▶ Travail demandé
• 1. Selon l'extrait fourni, à quelle date le déblocage des fonds a-t-il eu lieu ?
• 2. Indiquez si chacune des affirmations suivantes concorde avec l'extrait fourni, en répondant par oui ou par non et en citant les mots décisifs de l'extrait : (a) les époux [S] ont déposé leurs premières conclusions le 14 juin 2022 ; (b) la fiche de dialogue signée par les emprunteurs laissait apparaître un risque d'endettement excessif ; (c) la caducité partielle de la déclaration d'appel a été prononcée à l'égard de la société CA Consumer Finance.
• 3. Reproduisez à l'identique le passage de l'extrait fourni qui commence aux mots « Il a retenu » et se termine après les mots « mois plus tard. ».

+++ Extrait fourni +++

Il a retenu qu'il ressortait des éléments produits que les requérants avaient reconnu être informés qu'ils demeuraient en zone classée "Bâtiments de France" et avaient signé une décharge de responsabilité quant aux conséquences éventuelles d'un avis non conforme de l'architecte des Bâtiments de France, que l'arrêté refusant l'autorisation préalable de travaux déposée en mairie par M. [S] faisait précisément état de l'avis non conforme de l'architecte des Bâtiments de France.

Sur la libération anticipée des fonds, le juge a retenu qu'il résultait des pièces versées aux débats que le déblocage des fonds avait eu lieu le 18 juin 2018, soit postérieurement aux opérations d'installation et de raccordement et que les époux [S] ne démontraient pas que la mise en service ait eu lieu un mois plus tard.

Sur le prétendu manquement de la banque à son devoir de mise en garde, il a relevé que la société CA Consumer Finance justifiait d'une fiche de dialogue signée par les emprunteurs qui ne laissait pas apparaître de risque d'endettement excessif eu égard aux ressources et charges déclarées comparées aux mensualités de l'emprunt. Il en a déduit que la banque n'était pas tenue à un devoir de mise en garde. Enfin, il a relevé que les demandeurs ne justifiaient d'aucun préjudice.

Les époux [S] ont interjeté appel de ce jugement par déclaration électronique en date du 15 mars 2022 et ont déposé leurs premières conclusions le 14 juin 2022.

Par ordonnance en date du 30 août 2022, le conseiller en charge de la mise en état de la cour d'appel de Paris a prononcé la caducité partielle de la déclaration d'appel à l'égard de la société SASU Cap Soleil CSE.

+++ Les données +++

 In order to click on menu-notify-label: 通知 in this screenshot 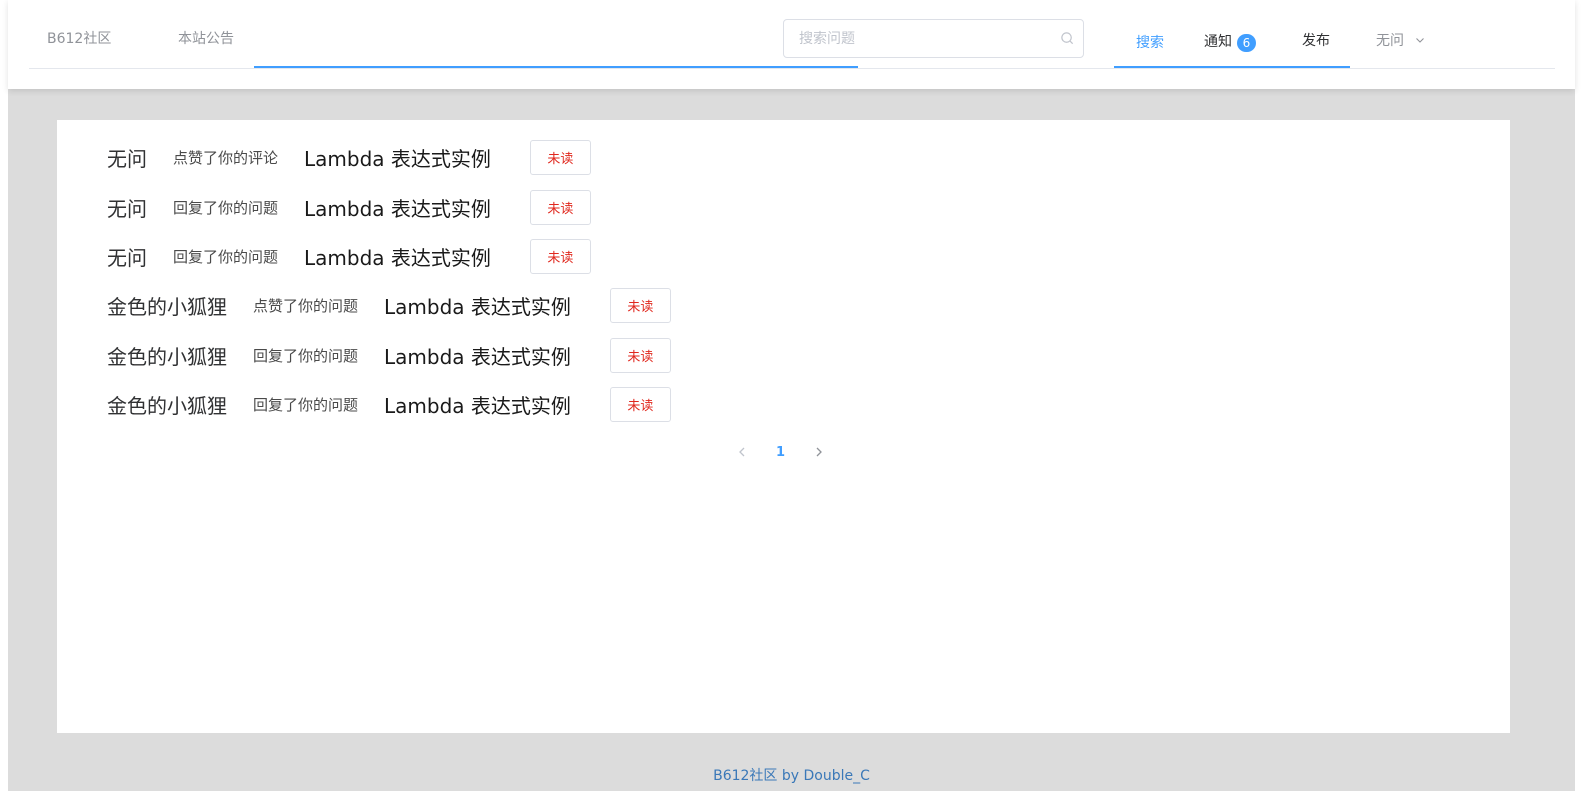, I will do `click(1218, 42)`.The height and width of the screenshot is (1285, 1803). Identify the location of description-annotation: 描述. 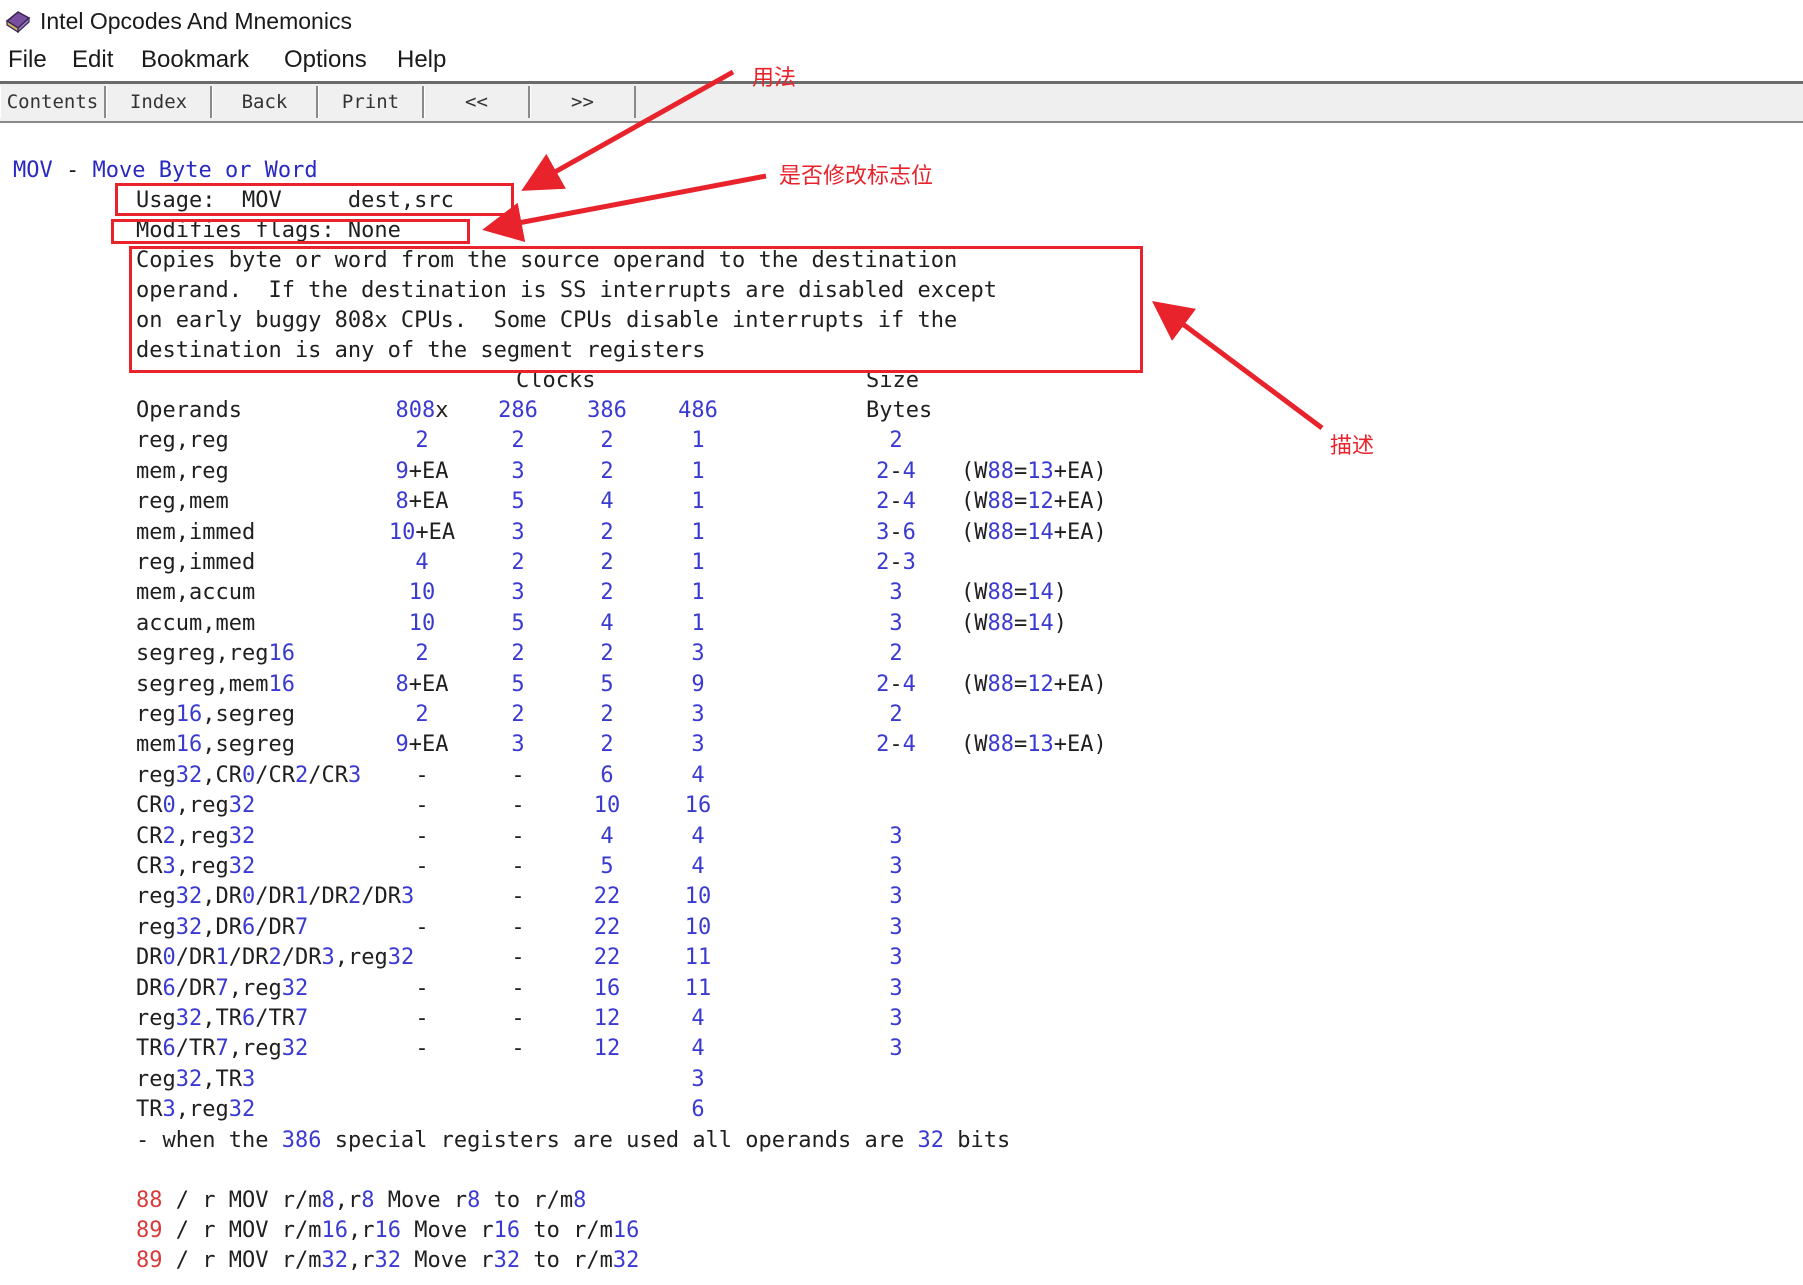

+++

▶ Liste des solutions
• 1. Le 18 juin 2018.

• 2.
(a) Oui : « ont déposé leurs premières conclusions le 14 juin 2022 ».
(b) Non : « qui ne laissait pas apparaître de risque d'endettement excessif ».
(c) Non : « à l'égard de la société SASU Cap Soleil CSE ».

• 3.
Il a retenu qu'il ressortait des éléments produits que les requérants avaient reconnu être informés qu'ils demeuraient en zone classée "Bâtiments de France" et avaient signé une décharge de responsabilité quant aux conséquences éventuelles d'un avis non conforme de l'architecte des Bâtiments de France, que l'arrêté refusant l'autorisation préalable de travaux déposée en mairie par M. [S] faisait précisément état de l'avis non conforme de l'architecte des Bâtiments de France.

Sur la libération anticipée des fonds, le juge a retenu qu'il résultait des pièces versées aux débats que le déblocage des fonds avait eu lieu le 18 juin 2018, soit postérieurement aux opérations d'installation et de raccordement et que les époux [S] ne démontraient pas que la mise en service ait eu lieu un mois plus tard.